### INFORMATION GIVEN:
--------------------

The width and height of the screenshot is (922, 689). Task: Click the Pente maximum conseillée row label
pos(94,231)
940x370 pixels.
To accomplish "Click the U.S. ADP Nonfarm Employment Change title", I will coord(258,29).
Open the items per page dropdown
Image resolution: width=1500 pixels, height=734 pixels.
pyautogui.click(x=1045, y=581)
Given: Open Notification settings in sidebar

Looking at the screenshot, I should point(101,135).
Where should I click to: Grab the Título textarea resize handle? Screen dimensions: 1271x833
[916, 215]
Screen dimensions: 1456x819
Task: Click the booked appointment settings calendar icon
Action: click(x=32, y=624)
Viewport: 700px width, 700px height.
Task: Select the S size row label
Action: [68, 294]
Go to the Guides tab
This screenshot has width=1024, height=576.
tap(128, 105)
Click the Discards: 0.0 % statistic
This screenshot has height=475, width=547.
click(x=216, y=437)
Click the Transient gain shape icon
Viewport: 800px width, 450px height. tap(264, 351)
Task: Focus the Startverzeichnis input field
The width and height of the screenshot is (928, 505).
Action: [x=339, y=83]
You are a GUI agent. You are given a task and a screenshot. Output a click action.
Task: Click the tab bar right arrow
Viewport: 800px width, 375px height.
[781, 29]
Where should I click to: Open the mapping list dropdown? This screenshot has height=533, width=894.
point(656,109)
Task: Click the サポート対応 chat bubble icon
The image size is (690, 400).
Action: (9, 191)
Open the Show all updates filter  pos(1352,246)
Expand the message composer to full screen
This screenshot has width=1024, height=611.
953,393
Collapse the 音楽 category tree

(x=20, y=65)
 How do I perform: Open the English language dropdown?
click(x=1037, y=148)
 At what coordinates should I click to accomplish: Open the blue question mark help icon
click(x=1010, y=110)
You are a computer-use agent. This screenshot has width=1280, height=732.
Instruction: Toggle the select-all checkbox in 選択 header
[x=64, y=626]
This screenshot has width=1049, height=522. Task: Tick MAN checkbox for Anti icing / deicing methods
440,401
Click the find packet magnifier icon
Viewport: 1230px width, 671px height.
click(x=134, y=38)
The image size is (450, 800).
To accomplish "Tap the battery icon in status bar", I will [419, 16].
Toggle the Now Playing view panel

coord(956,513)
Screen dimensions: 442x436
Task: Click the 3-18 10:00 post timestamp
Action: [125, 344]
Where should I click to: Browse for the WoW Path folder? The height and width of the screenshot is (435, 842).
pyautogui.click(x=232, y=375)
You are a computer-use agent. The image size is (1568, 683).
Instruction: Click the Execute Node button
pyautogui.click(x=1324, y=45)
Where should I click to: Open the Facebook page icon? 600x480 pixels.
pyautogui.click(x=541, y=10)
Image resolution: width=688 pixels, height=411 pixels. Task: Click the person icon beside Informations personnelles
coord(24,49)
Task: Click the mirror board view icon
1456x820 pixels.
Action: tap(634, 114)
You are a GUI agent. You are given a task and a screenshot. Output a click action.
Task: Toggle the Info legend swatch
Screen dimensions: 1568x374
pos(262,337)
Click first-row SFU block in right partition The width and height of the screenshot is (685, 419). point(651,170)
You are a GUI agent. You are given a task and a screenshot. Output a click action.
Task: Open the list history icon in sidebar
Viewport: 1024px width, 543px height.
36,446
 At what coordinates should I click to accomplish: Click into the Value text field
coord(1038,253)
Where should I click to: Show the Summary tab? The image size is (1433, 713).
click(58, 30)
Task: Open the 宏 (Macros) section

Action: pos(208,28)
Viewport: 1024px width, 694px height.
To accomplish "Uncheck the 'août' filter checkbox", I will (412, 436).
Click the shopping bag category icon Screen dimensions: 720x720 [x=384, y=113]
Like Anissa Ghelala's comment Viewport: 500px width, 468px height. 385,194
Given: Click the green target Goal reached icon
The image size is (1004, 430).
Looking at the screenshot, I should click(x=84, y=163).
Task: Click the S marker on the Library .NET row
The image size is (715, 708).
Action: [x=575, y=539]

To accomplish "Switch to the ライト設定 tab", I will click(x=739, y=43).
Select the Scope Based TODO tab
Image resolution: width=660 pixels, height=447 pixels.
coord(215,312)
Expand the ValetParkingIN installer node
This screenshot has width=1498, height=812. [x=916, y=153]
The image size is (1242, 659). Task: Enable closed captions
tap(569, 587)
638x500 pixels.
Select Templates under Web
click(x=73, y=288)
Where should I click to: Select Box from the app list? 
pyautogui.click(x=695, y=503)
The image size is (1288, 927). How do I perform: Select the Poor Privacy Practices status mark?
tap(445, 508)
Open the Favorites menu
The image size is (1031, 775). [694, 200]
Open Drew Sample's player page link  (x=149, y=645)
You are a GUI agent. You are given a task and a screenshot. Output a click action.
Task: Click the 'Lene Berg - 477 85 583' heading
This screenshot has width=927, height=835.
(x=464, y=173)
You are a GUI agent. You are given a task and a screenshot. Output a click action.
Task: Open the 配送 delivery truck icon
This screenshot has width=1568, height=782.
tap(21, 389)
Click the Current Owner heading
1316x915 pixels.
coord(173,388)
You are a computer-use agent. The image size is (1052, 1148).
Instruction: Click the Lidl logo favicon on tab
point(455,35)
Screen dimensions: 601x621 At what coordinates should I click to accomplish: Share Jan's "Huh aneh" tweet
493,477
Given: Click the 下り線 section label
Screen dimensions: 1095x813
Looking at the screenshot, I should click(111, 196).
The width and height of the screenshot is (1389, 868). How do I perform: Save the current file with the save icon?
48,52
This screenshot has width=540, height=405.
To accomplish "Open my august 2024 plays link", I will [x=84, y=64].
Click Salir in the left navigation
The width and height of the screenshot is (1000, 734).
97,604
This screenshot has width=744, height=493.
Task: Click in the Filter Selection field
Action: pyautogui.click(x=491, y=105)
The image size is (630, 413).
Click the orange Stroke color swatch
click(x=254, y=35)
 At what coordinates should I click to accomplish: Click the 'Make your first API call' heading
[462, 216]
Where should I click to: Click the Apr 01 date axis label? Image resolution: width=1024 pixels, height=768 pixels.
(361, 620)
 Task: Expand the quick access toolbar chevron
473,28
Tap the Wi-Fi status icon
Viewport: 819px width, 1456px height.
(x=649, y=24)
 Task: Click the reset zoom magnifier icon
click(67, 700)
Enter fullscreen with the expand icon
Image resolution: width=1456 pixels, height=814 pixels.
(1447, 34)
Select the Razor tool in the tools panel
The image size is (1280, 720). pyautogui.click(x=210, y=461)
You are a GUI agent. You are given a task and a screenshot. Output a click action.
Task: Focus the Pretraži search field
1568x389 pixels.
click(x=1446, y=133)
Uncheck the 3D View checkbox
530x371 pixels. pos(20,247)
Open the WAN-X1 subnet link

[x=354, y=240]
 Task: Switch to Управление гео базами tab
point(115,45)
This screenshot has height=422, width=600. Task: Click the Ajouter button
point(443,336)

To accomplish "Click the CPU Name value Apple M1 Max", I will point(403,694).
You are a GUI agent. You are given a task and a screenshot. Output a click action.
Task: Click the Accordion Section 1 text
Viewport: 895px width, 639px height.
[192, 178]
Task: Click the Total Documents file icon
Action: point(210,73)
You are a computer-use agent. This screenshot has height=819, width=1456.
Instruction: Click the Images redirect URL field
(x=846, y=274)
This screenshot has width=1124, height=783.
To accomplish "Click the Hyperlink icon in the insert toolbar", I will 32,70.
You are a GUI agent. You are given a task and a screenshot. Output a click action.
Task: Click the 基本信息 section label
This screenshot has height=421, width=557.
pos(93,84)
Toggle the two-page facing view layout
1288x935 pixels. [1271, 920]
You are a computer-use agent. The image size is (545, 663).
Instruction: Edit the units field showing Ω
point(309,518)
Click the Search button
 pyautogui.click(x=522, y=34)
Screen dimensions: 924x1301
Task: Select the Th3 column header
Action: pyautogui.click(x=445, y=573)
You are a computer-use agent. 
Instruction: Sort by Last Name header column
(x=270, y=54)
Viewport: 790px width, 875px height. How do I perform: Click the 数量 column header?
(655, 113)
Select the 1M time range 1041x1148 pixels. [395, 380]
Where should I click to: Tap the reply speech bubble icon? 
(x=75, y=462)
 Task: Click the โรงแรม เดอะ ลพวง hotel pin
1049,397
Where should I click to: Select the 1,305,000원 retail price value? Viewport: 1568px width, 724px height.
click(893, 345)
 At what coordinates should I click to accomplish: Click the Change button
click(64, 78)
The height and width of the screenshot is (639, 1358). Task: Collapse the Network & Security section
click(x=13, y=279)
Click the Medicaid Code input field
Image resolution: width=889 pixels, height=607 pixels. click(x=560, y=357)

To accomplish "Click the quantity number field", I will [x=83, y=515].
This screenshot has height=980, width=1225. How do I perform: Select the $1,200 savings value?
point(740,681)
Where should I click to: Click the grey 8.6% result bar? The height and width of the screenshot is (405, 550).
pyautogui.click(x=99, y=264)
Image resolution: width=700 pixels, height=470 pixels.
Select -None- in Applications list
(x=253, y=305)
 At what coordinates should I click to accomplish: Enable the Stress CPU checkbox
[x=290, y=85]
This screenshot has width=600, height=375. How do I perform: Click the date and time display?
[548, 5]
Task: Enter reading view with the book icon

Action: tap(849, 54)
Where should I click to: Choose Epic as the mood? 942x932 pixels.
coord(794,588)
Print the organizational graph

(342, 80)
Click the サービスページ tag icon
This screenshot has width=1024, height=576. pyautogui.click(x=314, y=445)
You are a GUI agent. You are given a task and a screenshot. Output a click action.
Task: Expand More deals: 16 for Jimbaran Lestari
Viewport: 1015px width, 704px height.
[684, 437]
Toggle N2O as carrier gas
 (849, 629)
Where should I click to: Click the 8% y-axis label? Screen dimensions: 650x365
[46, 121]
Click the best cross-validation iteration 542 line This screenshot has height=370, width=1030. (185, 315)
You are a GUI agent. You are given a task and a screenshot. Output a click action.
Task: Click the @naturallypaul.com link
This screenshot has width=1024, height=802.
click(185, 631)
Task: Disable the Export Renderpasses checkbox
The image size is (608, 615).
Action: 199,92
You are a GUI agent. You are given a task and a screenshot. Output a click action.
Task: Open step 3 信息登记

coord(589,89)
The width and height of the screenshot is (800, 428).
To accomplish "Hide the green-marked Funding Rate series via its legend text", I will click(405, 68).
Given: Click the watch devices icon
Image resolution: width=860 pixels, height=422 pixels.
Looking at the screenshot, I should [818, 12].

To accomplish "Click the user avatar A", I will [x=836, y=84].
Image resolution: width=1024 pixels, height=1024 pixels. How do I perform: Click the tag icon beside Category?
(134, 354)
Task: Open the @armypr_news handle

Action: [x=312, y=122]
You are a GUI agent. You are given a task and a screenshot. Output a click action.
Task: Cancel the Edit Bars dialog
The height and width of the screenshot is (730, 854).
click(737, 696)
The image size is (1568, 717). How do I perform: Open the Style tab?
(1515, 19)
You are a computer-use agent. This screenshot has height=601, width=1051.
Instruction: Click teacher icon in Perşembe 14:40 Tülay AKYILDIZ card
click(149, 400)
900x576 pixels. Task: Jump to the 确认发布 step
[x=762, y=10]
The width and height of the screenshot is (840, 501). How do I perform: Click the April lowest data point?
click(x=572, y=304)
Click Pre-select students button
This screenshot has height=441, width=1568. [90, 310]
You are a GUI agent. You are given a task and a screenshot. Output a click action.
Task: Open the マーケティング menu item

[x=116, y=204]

--------------------

### WORK REQUEST:
The line containing "Task: Cancel the Edit Bars dialog" marks where to begin; the last line of the records marks where to stop. Copy both and all between, exactly.

### WRITTEN ANSWER:
Task: Cancel the Edit Bars dialog
The height and width of the screenshot is (730, 854).
click(737, 696)
The image size is (1568, 717). How do I perform: Open the Style tab?
(1515, 19)
You are a computer-use agent. This screenshot has height=601, width=1051.
Instruction: Click teacher icon in Perşembe 14:40 Tülay AKYILDIZ card
click(149, 400)
900x576 pixels. Task: Jump to the 确认发布 step
[x=762, y=10]
The width and height of the screenshot is (840, 501). How do I perform: Click the April lowest data point?
click(x=572, y=304)
Click Pre-select students button
This screenshot has height=441, width=1568. [90, 310]
You are a GUI agent. You are given a task and a screenshot. Output a click action.
Task: Open the マーケティング menu item

[x=116, y=204]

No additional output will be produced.